Q: From a career perspective though, is having an interest in both computers and journalism enough to get started down the path to working at the New York Times or NPR?

A, Derek: I hope so. Passion and interest go a long way. There’s no artificial barriers to entry. If you’re interested and you’re passionate, there’s an opportunity. It’s also because things are so new. We’re still doing a lot of figuring things out. As the medium evolves, and becomes a medium in its own right instead of just another distribution channel, the opportunities will continue to grow.

A, Dan: I agree with what Dan is saying. I’d add that it does take some degree of perseverance to be in the media industry.

Q: Is that because you’re not paid as well as programmers in other industries?

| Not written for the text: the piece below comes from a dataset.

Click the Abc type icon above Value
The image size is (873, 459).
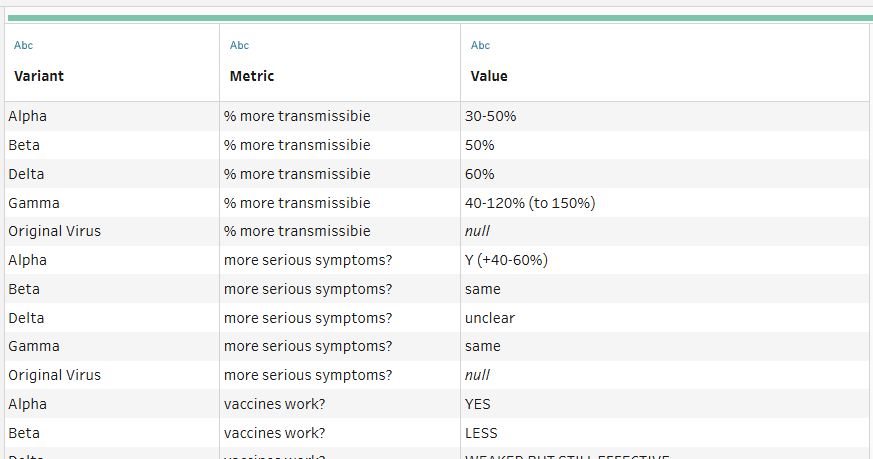click(480, 45)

A, Dan: I wasn’t even thinking from the pay perspective. It’s the constant news cycles, the elections that go on and on. Then something like Hurricane Katrina hits and you have to totally change what you’re doing. In addition to that, any time there’s a new sexy application that surfaces with the public, you’ve got to be there. You need to have your Facebook app. You need to have your MySpace app. Whatever it’s going to be. Lots of things in the media industry are going to dictate what you need to be doing. You often have to stop, switch gears, stop again, switch gears.

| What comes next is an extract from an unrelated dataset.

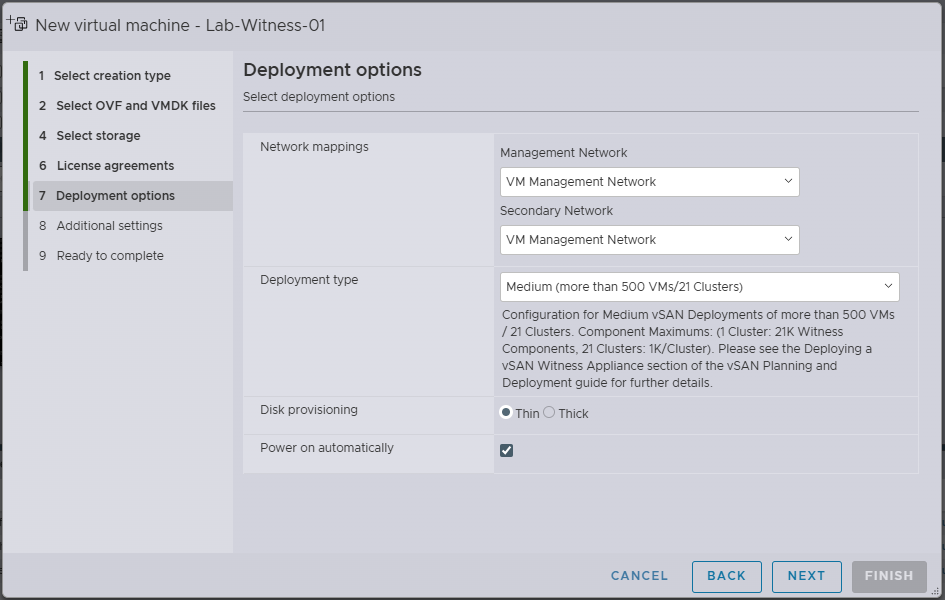This screenshot has height=600, width=945.
Task: Click the Deployment type description text
Action: [698, 349]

Q: That’s interesting. Journalists know going in that they’re going to have to deal with news cycles and constantly adapting as news events occur. But there’s also these innovation cycles. Facebook comes out of nowhere and is something lots and lots of people use. And there’s going to be another innovation that comes out of nowhere six months from now, and it’ll be something you have to adapt to. Are ready to deal with that for the next 5-10 years?

A, Derek: That’s what makes it [the job] fun. That’s what drew me to technology is the constant change. There’s always something new around the corner. And it’s getting better and better. That’s part of the fun. It is exhausting and you need perseverance. But translating that change into meaningful experience for a newspaper that has a storied tradition is a challenge that’s fun and interesting.

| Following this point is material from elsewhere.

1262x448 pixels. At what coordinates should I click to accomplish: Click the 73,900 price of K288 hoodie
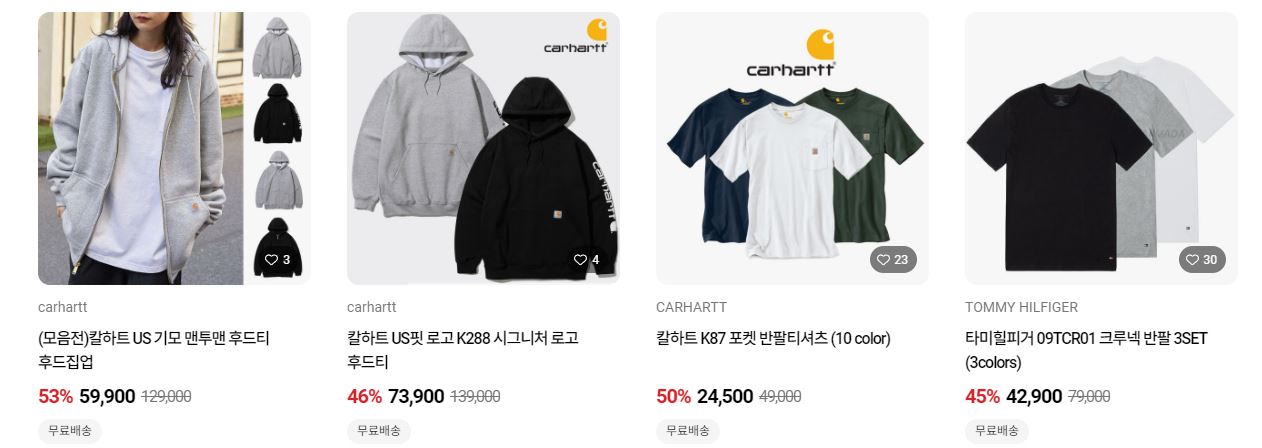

A, Dan: And that’s one more thing about opening up an API, maybe you don’t have to do everything every time there’s a new innovation. Your API allows other people to do those things for you.

Q: How does it work culturally when the innovation cycles and software development cycles you deal with clash with a newsroom culture that prioritizes the news cycle?

A, Dan: It definitely takes some adapting. In the computer world, you have development cycles followed by test cycles followed by preparation for deployment. There’s a lot that goes into every iteration for every project you try to push out. As news cycles dictate that you need to change gears, you have to be creative to figure out how you’re going to maintain a project on its development path and still accommodate the news. There is a technical challenge there.

Q: Last question, do your companies let you play videogames? Do you get any of those fun perks usually associated with elite programming places?

A, Dan: We just set up a Wii and GameCube environment in a sysadmin area. We’ll see how much traction it gets.

A, Nick Thuesen from New York Times: Actually the day before we left for Portland one of our new hires was like, “Is there a fooseball table somewhere?” I was like, “Uh, no, not really.” So he was like, “Do you think they’d let me bring one in?” And I was like, “Oow probably not. It’s a newspaper.”

A, Derek: But you can go up to the 15th Floor and see all the Pulitzers. And if no one’s looking you can touch them. That’s always fun.